Democrat 'no's' say party didn't make impeachment case against Trump

Democrat 'no's' say party didn't make impeachment case against Trump
  • Clock-gray 07:25
  • calendar-gray 19 December 2019

 Wednesday’s impeachment vote against President Donald Trump posed a political test for 31 House Democrats who represent districts that backed Trump in the 2016 presidential election, as Republicans warned that those lawmakers could face a backlash if they supported the effort to remove the president from office, APA reports quoting Reuters.

In the end, only three of the 31 voted against one or both of the articles of impeachment that accuse Trump of abuse of power and obstruction of Congress.

Representative Tulsi Gabbard, who represents a safely Democratic district in Hawaii, voted “present” on both charges.

The three who voted “no” said they were not convinced of the case against Trump. The two articles of impeachment allege the president abused his power in dealings with Ukraine and obstructed Congress’ attempts to investigate.

Trump “has not committed a crime,” Representative Collin Peterson of Minnesota, one of the “no” votes, said last Saturday.

Peterson said most people in his rural Minnesota district were not bothered by allegations that Trump withheld funds from Ukraine to push for investigations against a Democratic political opponent because they do not think the United States should provide foreign aid at all, Minnesota Public Radio reported.

 

Peterson’s district voted for Trump by a whopping 30 percentage points in 2016.

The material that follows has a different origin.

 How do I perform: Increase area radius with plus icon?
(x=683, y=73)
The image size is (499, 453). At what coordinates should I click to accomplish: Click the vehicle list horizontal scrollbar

Representative Jeff Van Drew of New Jersey voted no and told reporters after the vote that he will announce in coming days whether he will leave the Democratic Party.

The impeachment vote would boost Trump’s prospects in the 2020 presidential election, he said. “His chances are quite frankly going to be even higher,” Drew told reporters.

Jared Golden an ex-Marine and freshman lawmaker from Maine, voted “yes” on abuse of power and “no” on obstruction of Congress.

Golden’s district voted for Trump by some 10 percentage points in 2016. He said in a statement on Tuesday that Trump had crossed a “clear red line” by asking Ukraine to help him win re-election next year.

“There is no doubt this is an impeachable act,” he said.